== Dataset records

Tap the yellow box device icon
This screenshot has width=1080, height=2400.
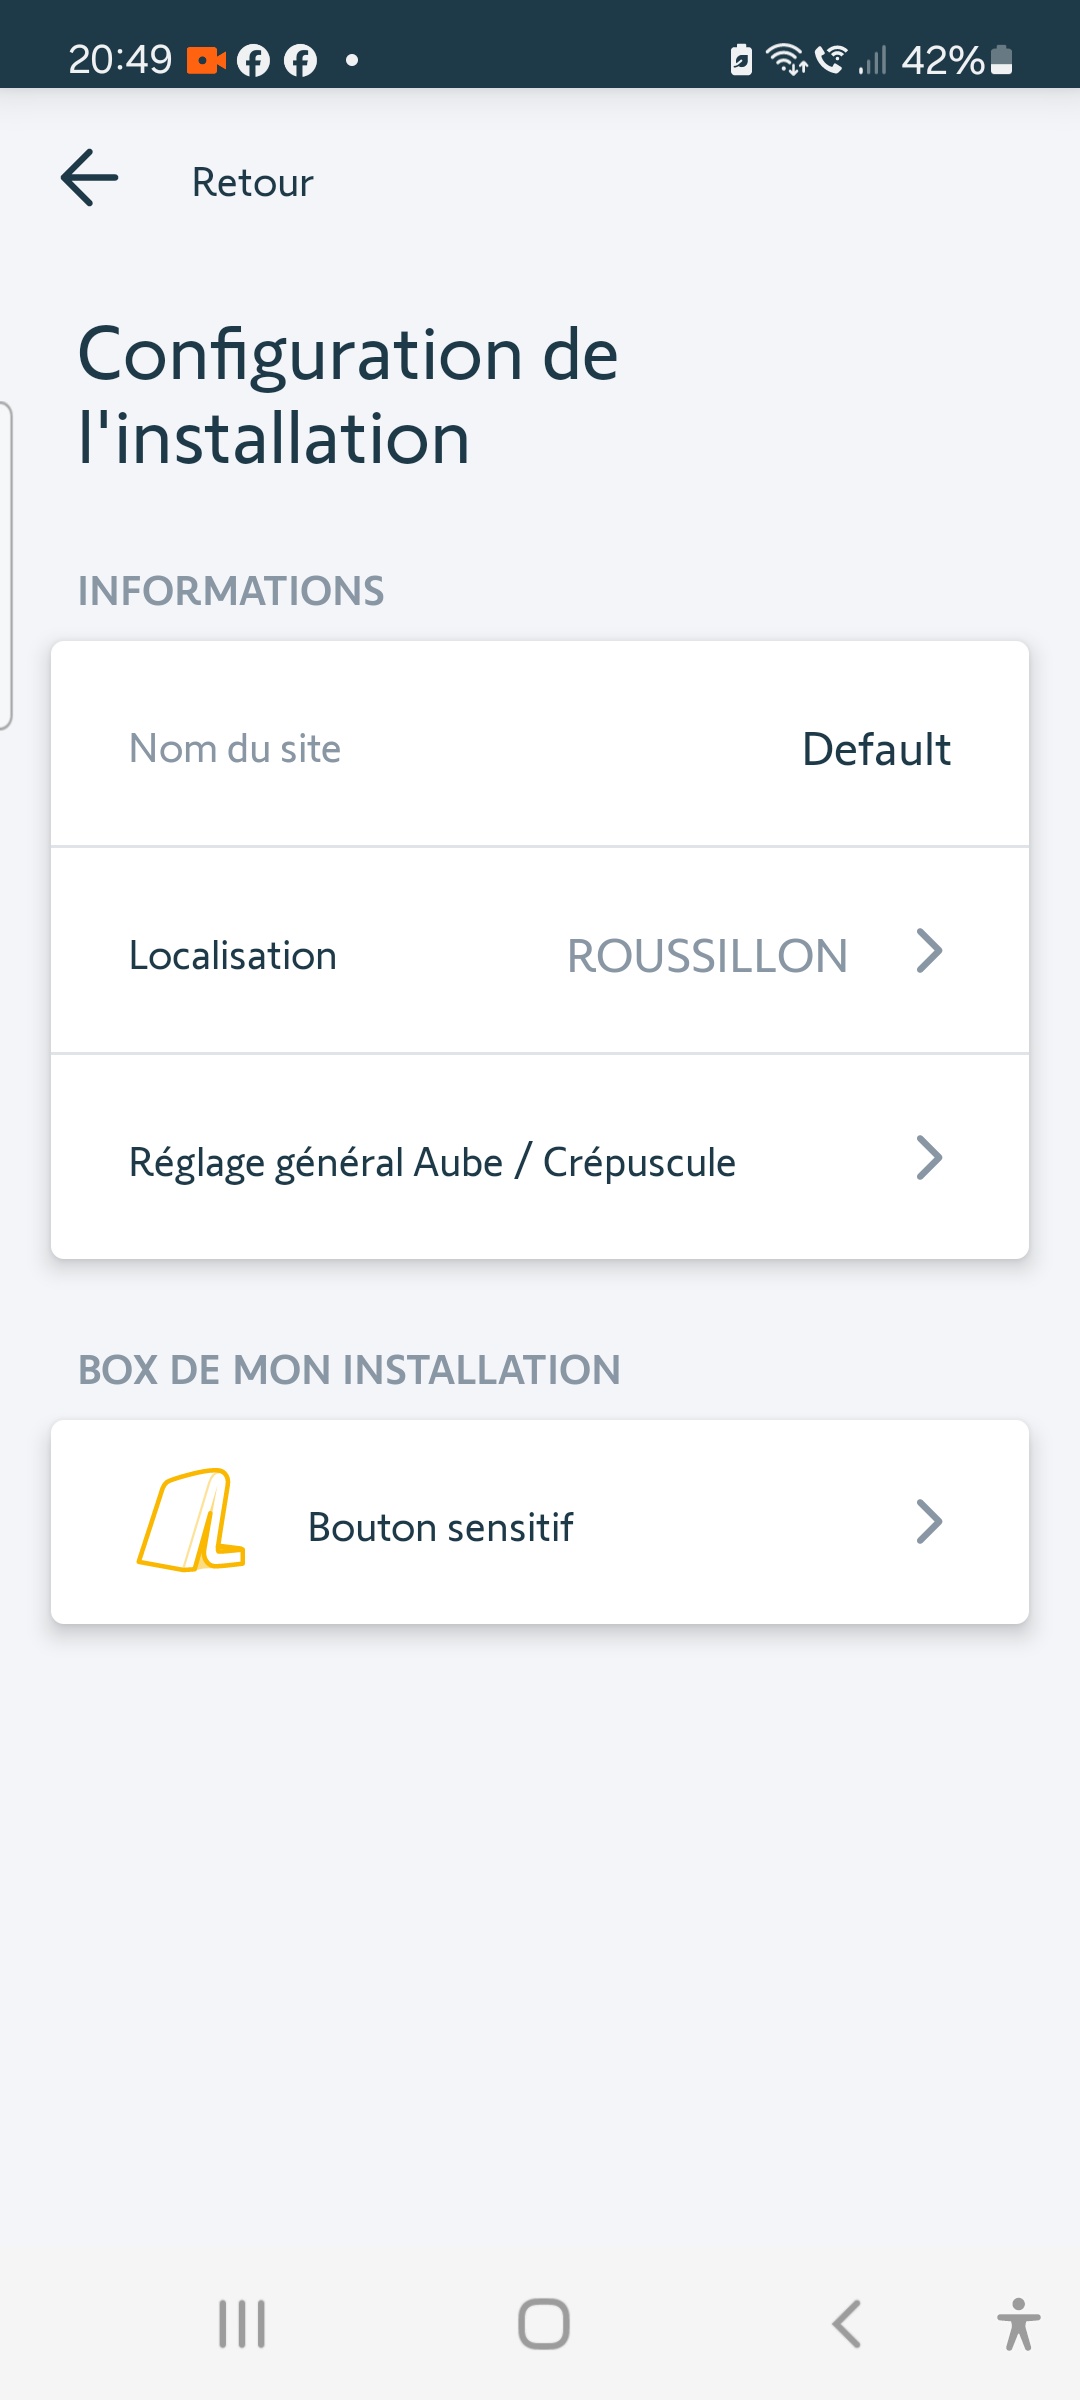192,1520
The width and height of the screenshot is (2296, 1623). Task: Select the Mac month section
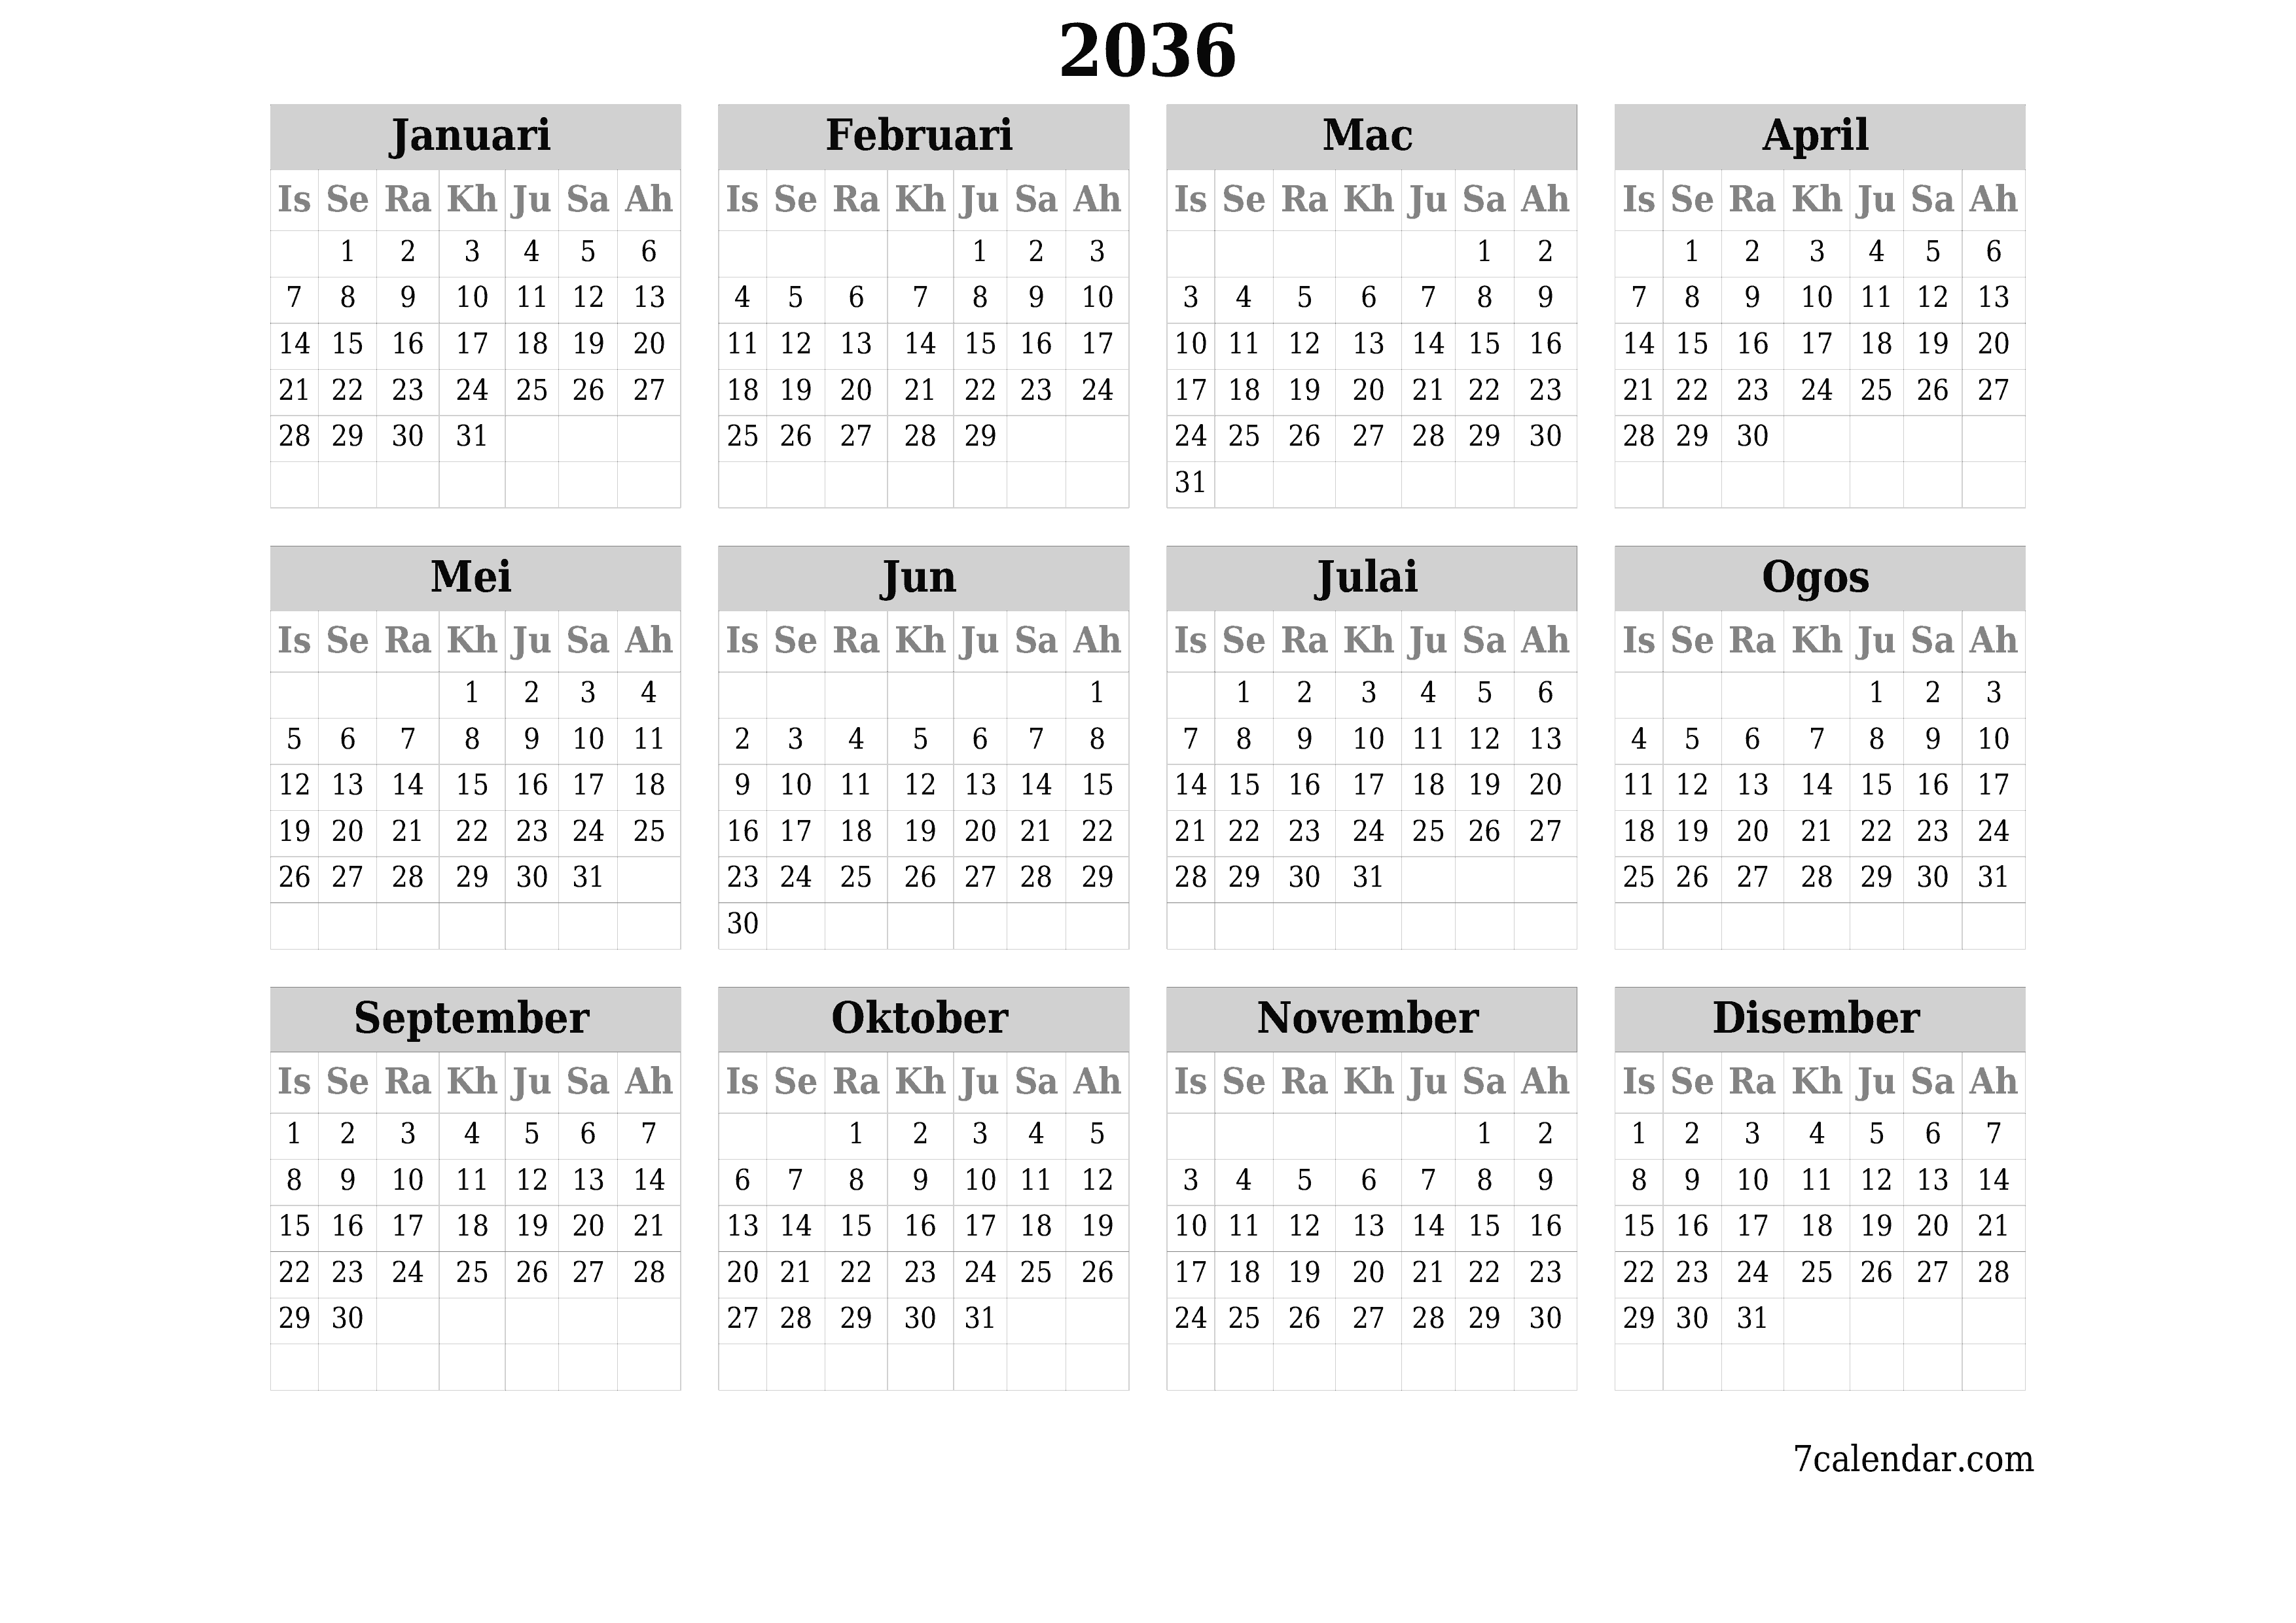pos(1367,316)
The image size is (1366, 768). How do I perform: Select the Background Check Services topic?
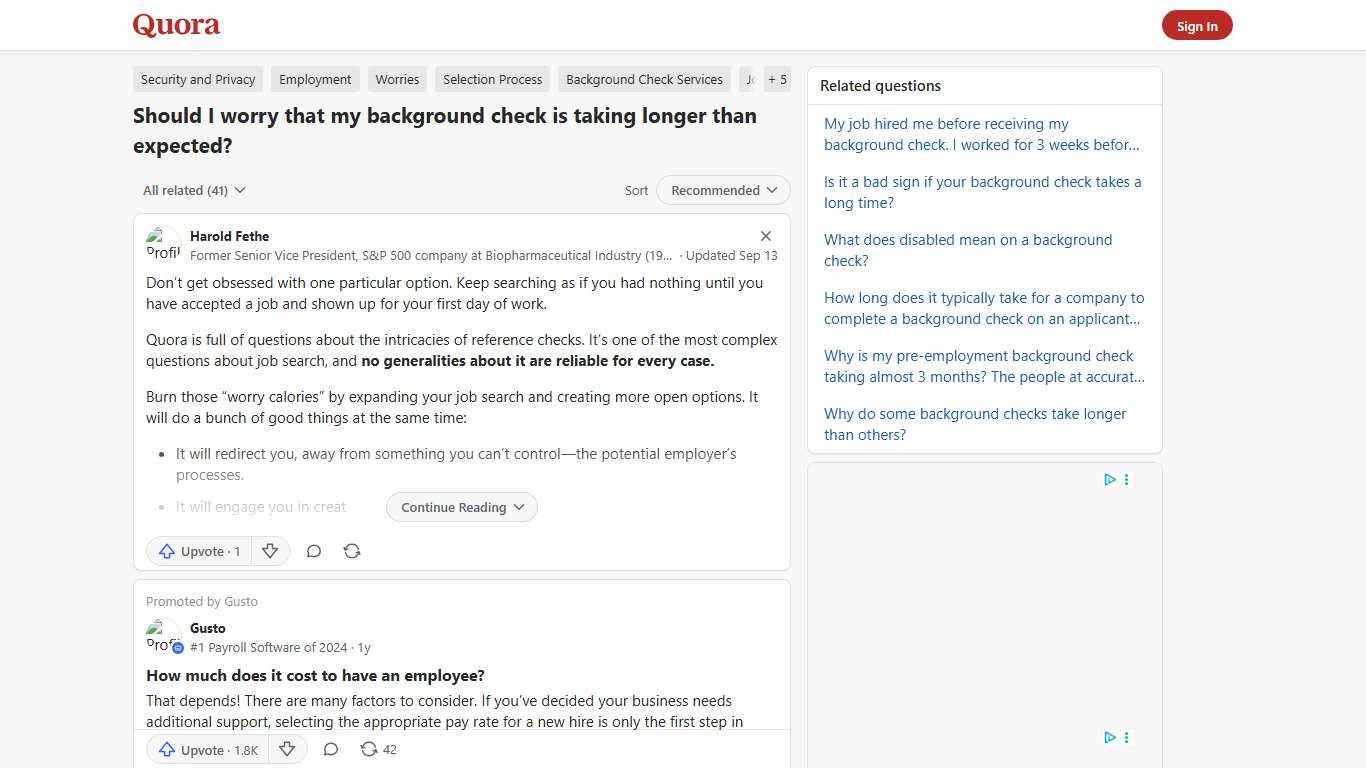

====

What to work on:
The answer must be an exact copy of the lines from the one with "This screenshot has width=1080, height=2400." through the final line above, both ends included, and nothing else; pictures stay out.

Exercise output:
This screenshot has width=1080, height=2400.
192,1520
The width and height of the screenshot is (2296, 1623). Task: Select the Mac month section
pos(1367,316)
The image size is (1366, 768). How do I perform: Select the Background Check Services topic?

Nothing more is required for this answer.